Bergbauliche Grundsanierung

Als bergrechtlich verantwortlichem Unternehmen obliegen der LMBV in ihrem Zuständigkeitsbereich:

  • die Herstellung der geotechnischen und der öffentlichen Sicherheit in den ehemaligen Braunkohletagebauen und –veredlungsanlagen,
  • der Rückbau der nicht mehr benötigten Anlagen und Ausrüstungen,
  • die Sicherung/Beseitigung von ökologischen Altlasten,
  • die Herstellung eines sich weitestgehend selbst regulierenden Wasserhaushaltes,
  • die Rekultivierung der in Anspruch genommenen Flächen und
  • die Schaffung von Voraussetzungen für eine in der Regionalplanungen festgeschriebene Folgenutzung.

Im Konsens mit den Regionalplänen der Länder hat die LMBV für die stillzulegenden Anlagen insgesamt 177 Abschlussbetriebspläne gemäß Bundesberggesetz der Bundesrepublik Deutschland bei den zuständigen Bergbehörden zur Zulassung eingereicht, 51 wasserrechtliche Planfeststellungsverfahren sowie eine Vielzahl weiterer behördlicher Genehmigungsverfahren zu führen.

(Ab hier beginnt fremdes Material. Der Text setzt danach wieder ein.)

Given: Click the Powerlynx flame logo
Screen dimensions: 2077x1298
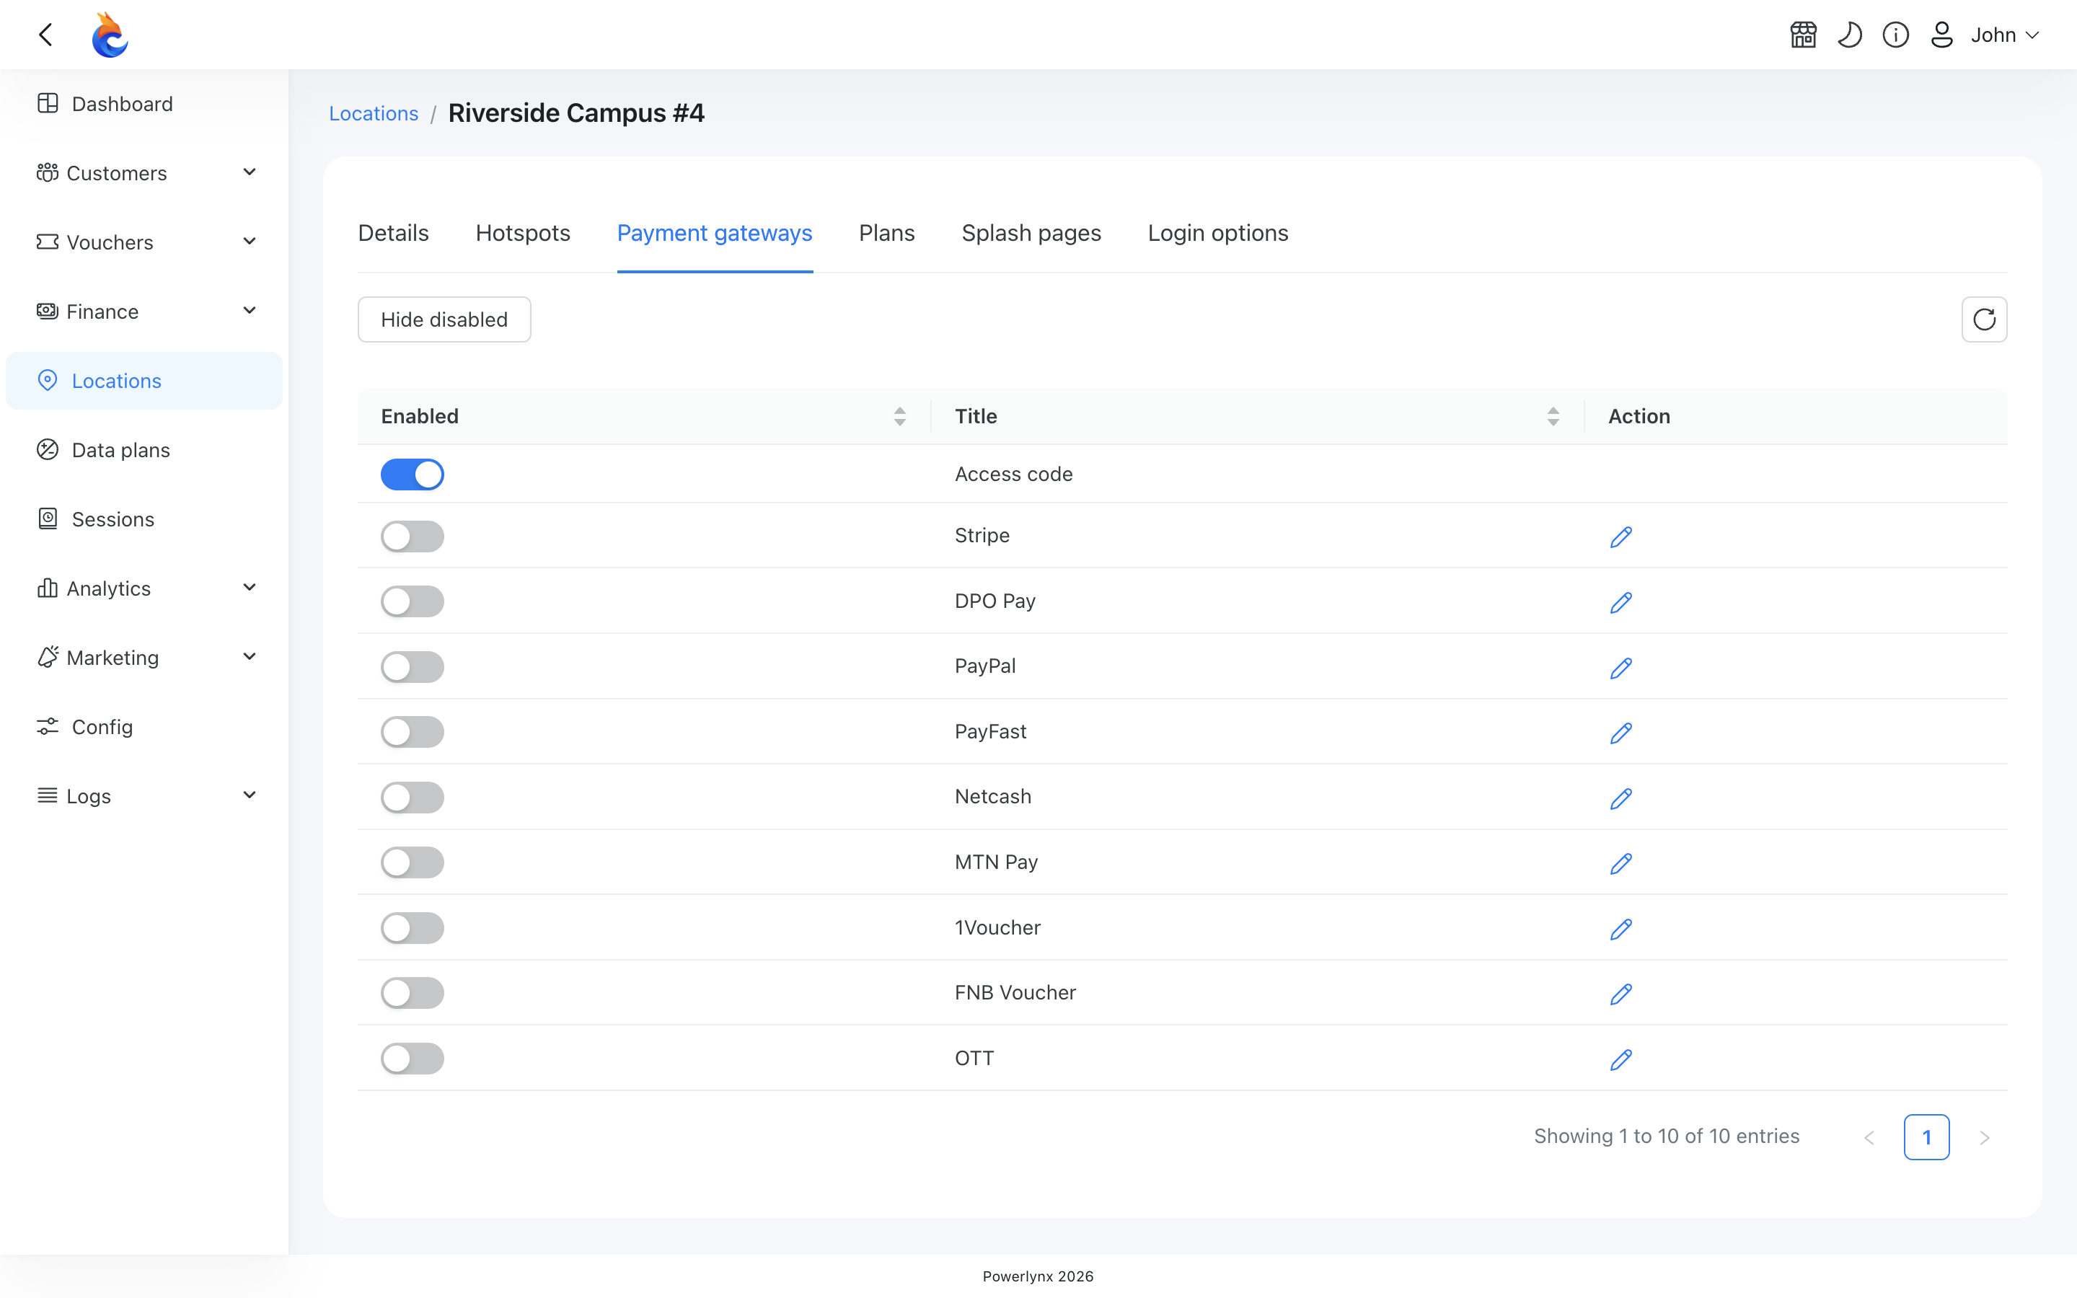Looking at the screenshot, I should 110,35.
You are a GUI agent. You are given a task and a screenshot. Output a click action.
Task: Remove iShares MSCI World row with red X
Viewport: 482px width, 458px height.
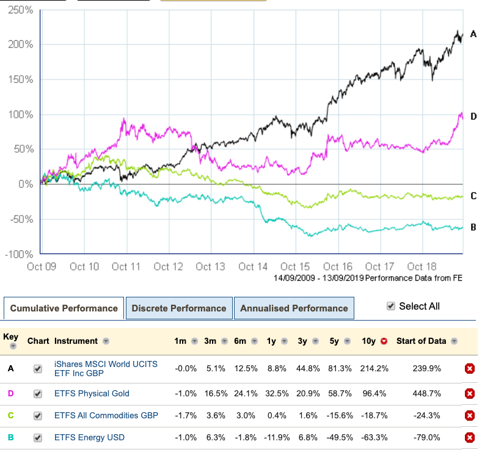469,368
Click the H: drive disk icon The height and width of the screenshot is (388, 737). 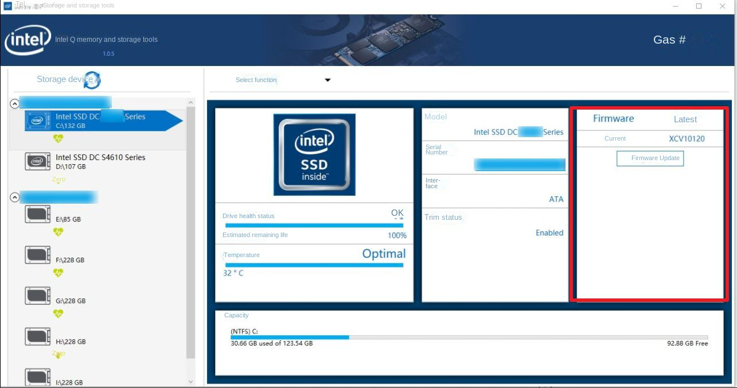tap(38, 336)
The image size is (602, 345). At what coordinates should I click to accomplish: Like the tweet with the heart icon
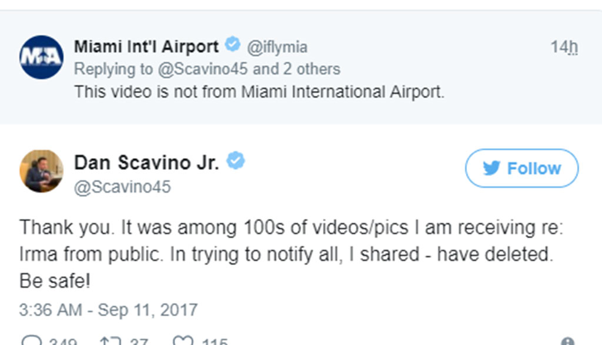click(x=184, y=341)
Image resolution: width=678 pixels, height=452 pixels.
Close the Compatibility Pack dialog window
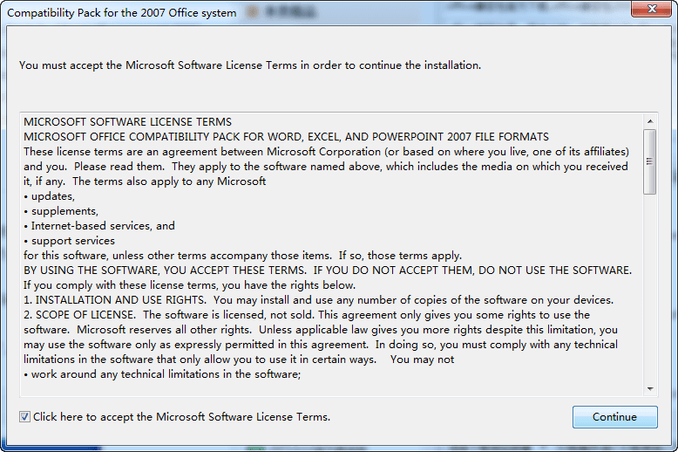(x=652, y=9)
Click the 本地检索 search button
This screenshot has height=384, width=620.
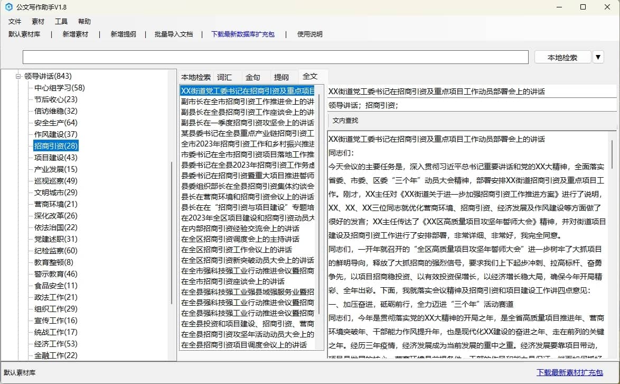[562, 57]
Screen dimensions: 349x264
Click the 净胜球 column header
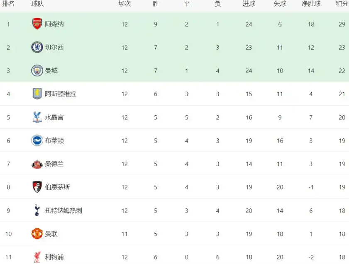click(x=311, y=4)
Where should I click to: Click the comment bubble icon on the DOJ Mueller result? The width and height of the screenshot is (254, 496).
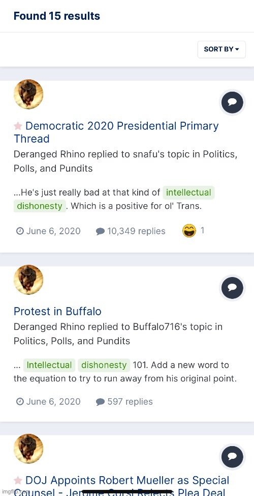(x=232, y=457)
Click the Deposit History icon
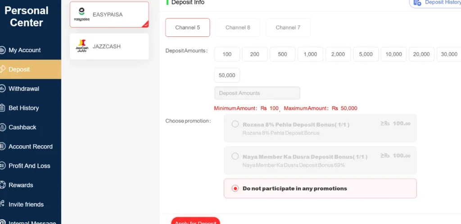The image size is (461, 224). pyautogui.click(x=417, y=3)
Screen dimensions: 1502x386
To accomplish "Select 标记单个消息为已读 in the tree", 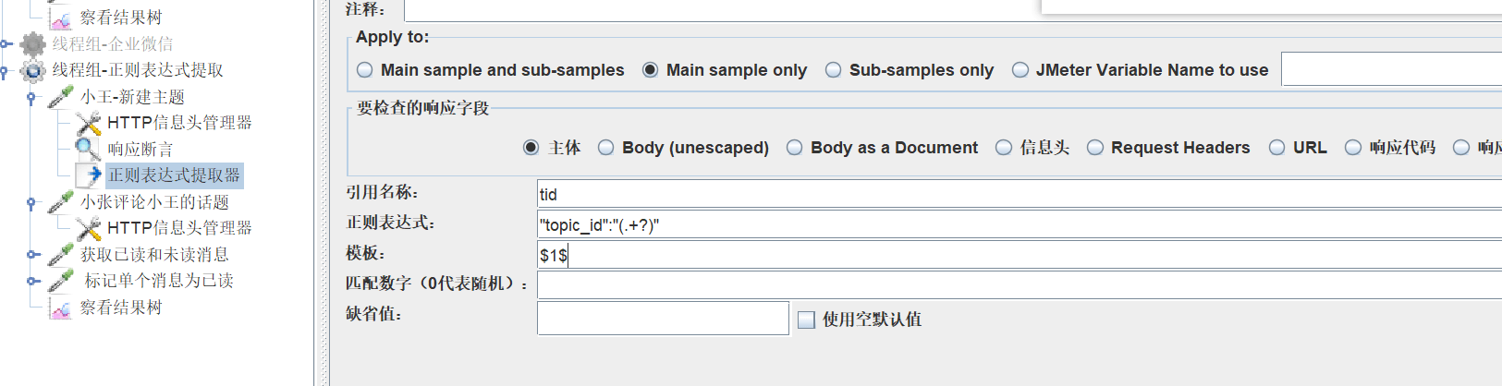I will (x=158, y=281).
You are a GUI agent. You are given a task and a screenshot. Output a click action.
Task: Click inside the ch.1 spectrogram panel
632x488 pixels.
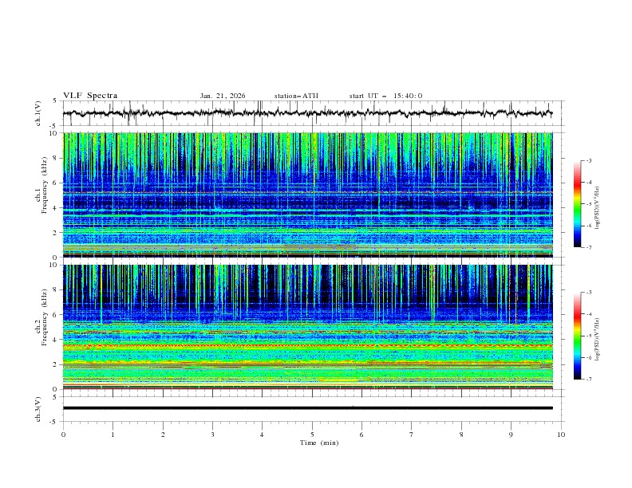(311, 195)
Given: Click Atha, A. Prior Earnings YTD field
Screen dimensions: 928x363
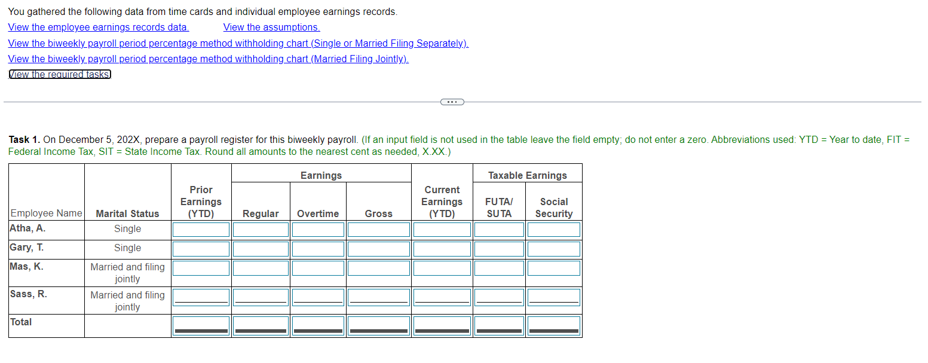Looking at the screenshot, I should (x=201, y=229).
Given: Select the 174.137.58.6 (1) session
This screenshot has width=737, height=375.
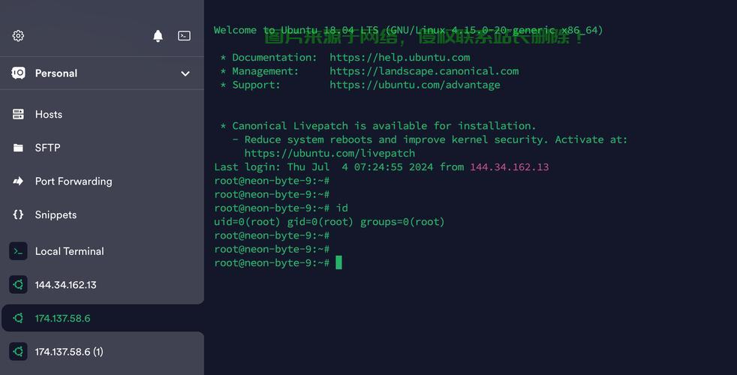Looking at the screenshot, I should (69, 352).
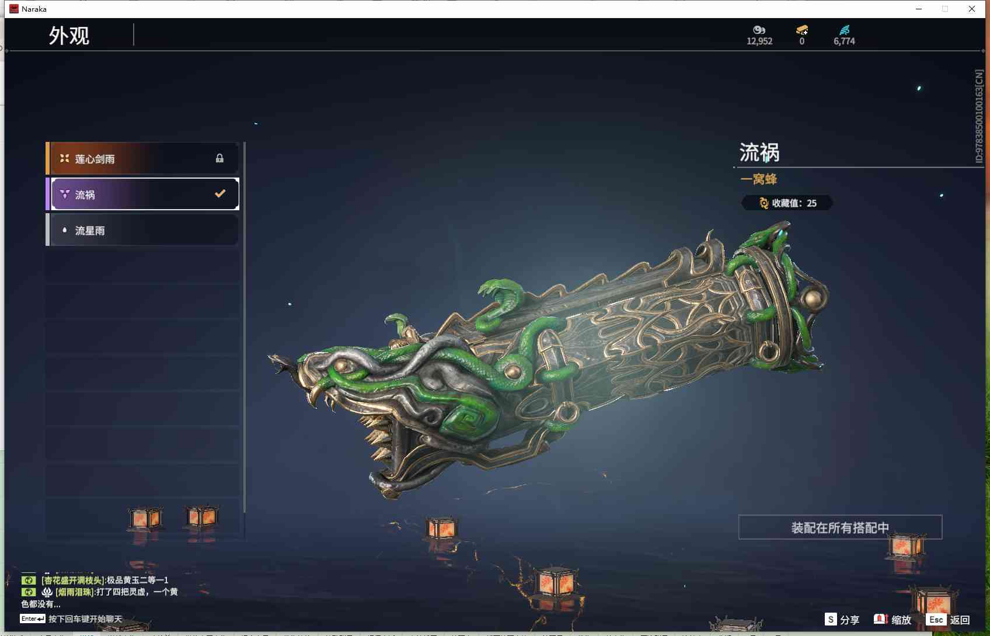The width and height of the screenshot is (990, 636).
Task: Open the 外观 appearance header tab
Action: 69,36
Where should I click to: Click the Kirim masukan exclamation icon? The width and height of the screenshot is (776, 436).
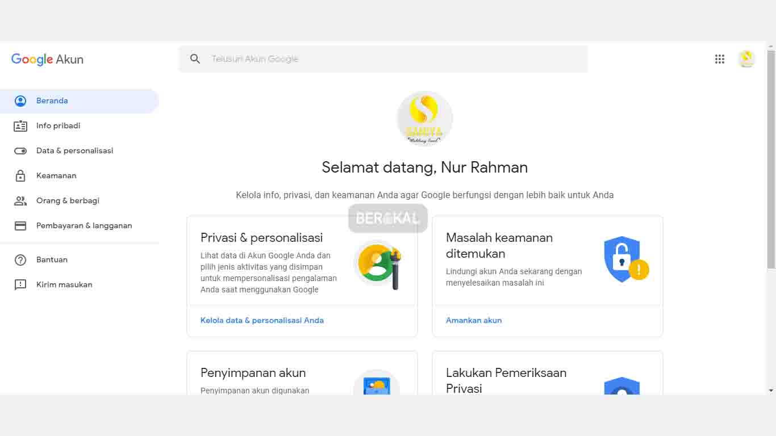click(x=20, y=284)
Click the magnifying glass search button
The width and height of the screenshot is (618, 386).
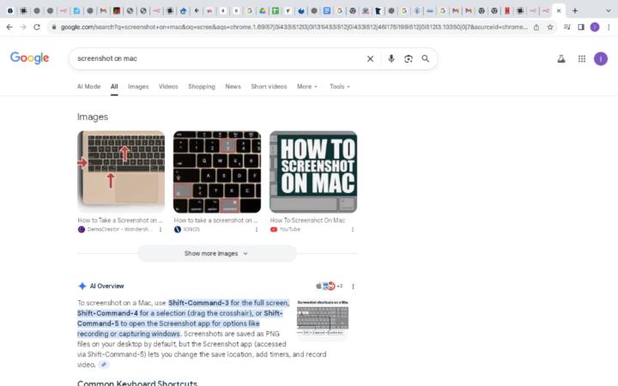pos(425,58)
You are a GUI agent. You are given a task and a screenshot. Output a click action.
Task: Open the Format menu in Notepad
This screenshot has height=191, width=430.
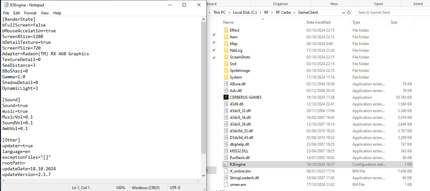click(x=30, y=13)
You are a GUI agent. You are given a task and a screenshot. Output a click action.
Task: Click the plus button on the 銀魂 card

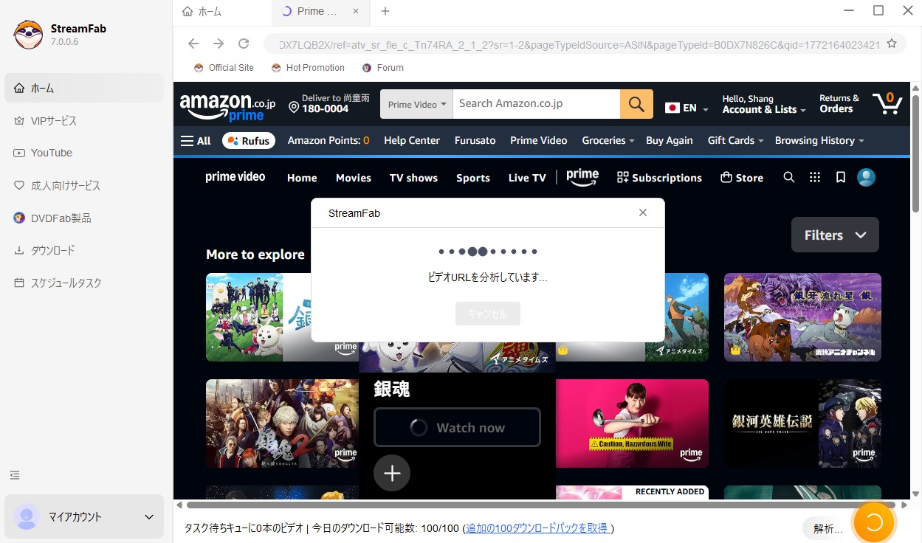[x=392, y=473]
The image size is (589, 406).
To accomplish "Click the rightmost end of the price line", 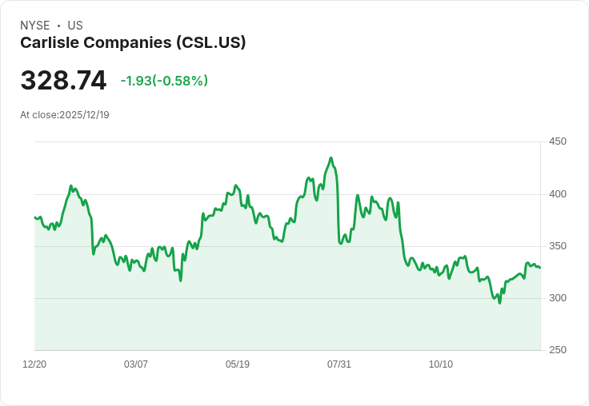I will click(539, 268).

In der bergbaulichen Grundsanierung ist bereits ein sehr fortgeschrittener Stand erreicht. Bei der Massenbewegung zur Gestaltung der Tagebaubereiche wurden bisher mehrere hundert Millionen Kubikmeter umgesetzt, für die Sicherung von Kippen und Böschungen schon mehr als eine Mrd. Kubikmeter Massen verdichtet. Die Demontage und Abbruchleistungen sind fast abgeschlossen, Rekultivierungsleistungen werden bis zum Abschuss realisiert.

Basis zur Finanzierung all dieser Arbeiten ist der §2 des Verwaltungsabkommens zur Braunkohlesanierung.